(Task prompt): Reproduce word for word only the lines of the items below that begin with the line containing "The width and height of the screenshot is (960, 507)." and continue through the line containing "Action: pos(337,20)", including both.

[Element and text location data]

=-=-=-=-=

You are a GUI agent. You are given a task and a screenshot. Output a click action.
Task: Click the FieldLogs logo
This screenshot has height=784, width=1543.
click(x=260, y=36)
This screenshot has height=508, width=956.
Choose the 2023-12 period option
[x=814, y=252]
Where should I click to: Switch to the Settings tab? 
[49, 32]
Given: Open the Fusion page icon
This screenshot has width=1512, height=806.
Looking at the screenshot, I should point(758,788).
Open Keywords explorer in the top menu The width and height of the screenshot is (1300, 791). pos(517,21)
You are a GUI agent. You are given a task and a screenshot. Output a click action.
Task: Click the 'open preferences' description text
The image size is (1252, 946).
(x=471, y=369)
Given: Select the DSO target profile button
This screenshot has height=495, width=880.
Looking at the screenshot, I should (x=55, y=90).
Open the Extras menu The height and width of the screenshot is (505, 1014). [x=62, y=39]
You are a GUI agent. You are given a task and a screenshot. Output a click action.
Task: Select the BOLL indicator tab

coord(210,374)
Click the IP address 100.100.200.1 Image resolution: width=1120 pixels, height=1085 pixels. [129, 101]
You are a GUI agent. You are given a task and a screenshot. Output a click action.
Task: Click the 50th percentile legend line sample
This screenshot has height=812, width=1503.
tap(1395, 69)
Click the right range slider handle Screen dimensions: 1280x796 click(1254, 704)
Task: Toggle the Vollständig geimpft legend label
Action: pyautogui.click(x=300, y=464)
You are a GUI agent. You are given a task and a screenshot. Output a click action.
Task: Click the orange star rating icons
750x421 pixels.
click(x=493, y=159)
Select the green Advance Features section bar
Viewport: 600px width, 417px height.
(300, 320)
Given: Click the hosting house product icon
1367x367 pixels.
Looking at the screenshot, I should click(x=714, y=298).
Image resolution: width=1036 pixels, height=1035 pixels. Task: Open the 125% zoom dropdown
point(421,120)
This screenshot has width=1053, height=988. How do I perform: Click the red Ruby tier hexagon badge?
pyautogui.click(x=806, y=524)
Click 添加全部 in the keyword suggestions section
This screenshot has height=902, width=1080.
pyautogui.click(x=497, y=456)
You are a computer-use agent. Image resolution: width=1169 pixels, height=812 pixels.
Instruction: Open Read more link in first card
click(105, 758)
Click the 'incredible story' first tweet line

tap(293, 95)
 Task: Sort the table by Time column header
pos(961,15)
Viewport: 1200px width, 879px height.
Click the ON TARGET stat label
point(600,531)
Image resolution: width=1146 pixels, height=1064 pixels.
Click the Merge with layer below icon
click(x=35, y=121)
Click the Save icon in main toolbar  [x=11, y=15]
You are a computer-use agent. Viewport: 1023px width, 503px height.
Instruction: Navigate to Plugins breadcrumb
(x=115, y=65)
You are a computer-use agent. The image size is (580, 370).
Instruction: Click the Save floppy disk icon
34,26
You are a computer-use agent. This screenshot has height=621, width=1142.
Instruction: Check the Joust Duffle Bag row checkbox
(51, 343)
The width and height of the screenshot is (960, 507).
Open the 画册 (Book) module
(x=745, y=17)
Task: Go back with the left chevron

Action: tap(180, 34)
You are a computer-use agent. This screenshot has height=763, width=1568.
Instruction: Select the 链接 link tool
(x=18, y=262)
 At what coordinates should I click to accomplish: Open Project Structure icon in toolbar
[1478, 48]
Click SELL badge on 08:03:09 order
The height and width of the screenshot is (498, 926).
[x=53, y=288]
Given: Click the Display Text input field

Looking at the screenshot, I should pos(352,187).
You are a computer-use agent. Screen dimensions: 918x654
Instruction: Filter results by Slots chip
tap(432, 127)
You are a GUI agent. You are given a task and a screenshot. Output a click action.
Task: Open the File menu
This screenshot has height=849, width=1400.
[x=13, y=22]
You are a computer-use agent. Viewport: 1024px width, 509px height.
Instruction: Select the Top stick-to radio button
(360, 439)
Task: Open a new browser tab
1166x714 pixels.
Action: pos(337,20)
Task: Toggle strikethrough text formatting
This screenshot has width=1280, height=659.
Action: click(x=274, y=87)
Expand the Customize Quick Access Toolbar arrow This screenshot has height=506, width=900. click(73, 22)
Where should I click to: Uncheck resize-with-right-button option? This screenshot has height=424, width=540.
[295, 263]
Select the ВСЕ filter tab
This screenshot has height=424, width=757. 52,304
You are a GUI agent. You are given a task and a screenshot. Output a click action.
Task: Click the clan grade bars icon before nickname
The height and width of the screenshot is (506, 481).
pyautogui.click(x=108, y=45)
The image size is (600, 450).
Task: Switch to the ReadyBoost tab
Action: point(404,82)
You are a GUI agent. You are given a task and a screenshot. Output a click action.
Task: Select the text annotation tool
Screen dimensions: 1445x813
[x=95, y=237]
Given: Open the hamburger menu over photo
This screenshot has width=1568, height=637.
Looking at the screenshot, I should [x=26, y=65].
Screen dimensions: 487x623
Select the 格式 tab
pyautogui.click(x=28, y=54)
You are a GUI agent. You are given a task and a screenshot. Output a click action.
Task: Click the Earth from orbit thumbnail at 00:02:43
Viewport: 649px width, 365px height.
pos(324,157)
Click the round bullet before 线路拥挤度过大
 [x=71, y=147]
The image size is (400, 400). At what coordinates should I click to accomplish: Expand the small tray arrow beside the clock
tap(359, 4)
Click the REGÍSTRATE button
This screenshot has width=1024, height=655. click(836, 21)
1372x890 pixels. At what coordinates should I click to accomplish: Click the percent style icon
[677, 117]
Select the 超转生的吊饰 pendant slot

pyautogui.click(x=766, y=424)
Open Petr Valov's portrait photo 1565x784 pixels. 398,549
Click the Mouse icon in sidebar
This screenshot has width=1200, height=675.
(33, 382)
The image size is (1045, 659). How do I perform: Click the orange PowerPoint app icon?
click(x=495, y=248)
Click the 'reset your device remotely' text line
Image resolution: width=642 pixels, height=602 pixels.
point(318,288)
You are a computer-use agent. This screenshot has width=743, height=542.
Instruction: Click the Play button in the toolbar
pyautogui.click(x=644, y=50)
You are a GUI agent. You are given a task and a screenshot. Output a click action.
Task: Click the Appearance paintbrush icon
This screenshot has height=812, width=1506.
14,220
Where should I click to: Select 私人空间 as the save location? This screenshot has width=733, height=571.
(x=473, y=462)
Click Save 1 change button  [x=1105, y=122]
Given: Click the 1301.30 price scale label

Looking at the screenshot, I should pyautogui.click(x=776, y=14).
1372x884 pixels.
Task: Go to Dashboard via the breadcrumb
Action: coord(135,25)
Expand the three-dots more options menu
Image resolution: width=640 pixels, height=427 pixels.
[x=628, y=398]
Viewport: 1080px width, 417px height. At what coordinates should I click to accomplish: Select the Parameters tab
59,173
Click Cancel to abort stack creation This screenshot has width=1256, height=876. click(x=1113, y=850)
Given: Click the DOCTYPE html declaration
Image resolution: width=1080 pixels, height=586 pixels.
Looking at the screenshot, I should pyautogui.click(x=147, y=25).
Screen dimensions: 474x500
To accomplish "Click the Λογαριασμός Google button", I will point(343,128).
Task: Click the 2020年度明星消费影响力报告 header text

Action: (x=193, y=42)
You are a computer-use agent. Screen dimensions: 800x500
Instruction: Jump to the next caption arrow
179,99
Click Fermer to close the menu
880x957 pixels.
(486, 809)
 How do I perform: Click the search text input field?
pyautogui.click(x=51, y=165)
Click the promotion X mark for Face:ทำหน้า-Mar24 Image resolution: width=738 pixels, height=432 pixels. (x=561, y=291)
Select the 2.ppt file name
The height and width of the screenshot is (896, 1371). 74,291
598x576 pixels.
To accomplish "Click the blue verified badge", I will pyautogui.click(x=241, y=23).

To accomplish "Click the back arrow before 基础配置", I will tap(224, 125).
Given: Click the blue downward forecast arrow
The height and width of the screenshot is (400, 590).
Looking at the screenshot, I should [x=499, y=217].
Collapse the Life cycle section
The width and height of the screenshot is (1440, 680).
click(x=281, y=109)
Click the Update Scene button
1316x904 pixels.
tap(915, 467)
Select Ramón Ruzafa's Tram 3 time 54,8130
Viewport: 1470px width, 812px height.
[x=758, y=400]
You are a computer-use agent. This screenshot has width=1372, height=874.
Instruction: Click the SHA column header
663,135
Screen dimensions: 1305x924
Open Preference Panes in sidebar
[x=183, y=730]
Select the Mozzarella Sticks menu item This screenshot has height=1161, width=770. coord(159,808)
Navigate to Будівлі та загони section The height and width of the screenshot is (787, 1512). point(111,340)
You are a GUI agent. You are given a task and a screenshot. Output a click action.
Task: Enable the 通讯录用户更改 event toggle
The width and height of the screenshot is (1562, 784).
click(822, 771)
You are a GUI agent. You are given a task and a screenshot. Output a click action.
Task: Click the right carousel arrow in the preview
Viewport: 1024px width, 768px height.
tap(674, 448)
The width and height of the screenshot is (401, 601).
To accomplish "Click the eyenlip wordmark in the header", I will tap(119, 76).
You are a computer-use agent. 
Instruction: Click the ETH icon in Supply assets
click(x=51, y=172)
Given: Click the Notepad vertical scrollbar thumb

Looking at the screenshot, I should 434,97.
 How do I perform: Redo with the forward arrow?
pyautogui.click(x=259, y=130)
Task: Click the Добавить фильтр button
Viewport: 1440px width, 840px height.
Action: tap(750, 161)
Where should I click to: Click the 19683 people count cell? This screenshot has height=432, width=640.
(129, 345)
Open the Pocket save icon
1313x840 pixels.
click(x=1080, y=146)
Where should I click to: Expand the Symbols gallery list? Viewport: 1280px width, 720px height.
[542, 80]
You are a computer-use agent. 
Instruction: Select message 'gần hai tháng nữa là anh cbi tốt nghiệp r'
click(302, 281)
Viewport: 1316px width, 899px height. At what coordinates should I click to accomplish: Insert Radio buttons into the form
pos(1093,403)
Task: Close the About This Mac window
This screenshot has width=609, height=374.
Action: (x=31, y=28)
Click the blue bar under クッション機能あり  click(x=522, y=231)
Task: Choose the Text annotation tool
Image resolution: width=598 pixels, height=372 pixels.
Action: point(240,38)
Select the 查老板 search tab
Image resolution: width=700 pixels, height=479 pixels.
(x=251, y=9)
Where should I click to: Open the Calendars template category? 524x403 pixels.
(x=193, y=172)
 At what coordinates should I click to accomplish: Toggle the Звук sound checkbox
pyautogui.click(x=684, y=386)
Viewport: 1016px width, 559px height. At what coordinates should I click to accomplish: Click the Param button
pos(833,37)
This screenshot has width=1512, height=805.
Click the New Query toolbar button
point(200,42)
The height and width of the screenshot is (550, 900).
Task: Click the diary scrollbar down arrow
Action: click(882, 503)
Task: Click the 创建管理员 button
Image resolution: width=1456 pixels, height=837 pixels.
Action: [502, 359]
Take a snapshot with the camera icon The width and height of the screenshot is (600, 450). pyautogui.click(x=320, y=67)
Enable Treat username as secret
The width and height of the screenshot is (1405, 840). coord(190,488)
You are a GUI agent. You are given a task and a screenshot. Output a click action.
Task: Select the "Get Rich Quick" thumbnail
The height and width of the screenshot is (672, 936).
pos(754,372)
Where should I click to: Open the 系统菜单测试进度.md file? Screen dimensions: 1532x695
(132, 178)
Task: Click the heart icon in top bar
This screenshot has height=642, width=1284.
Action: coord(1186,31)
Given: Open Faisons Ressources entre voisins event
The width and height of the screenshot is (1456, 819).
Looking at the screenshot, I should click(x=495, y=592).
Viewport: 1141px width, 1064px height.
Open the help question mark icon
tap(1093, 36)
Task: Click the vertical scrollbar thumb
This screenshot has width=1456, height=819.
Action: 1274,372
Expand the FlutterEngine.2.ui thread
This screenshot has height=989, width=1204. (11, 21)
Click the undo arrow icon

=-=-=-=-=

(Exercise answer):
The width and height of the screenshot is (960, 507).
Open the 画册 (Book) module
(x=745, y=17)
Task: Go back with the left chevron

Action: tap(180, 34)
You are a computer-use agent. This screenshot has height=763, width=1568.
Instruction: Select the 链接 link tool
(x=18, y=262)
 At what coordinates should I click to accomplish: Open Project Structure icon in toolbar
[1478, 48]
Click SELL badge on 08:03:09 order
The height and width of the screenshot is (498, 926).
[x=53, y=288]
Given: Click the Display Text input field

Looking at the screenshot, I should pos(352,187).
You are a computer-use agent. Screen dimensions: 918x654
Instruction: Filter results by Slots chip
tap(432, 127)
You are a GUI agent. You are given a task and a screenshot. Output a click action.
Task: Open the File menu
This screenshot has height=849, width=1400.
[x=13, y=22]
You are a computer-use agent. Viewport: 1024px width, 509px height.
Instruction: Select the Top stick-to radio button
(360, 439)
Task: Open a new browser tab
1166x714 pixels.
Action: pos(337,20)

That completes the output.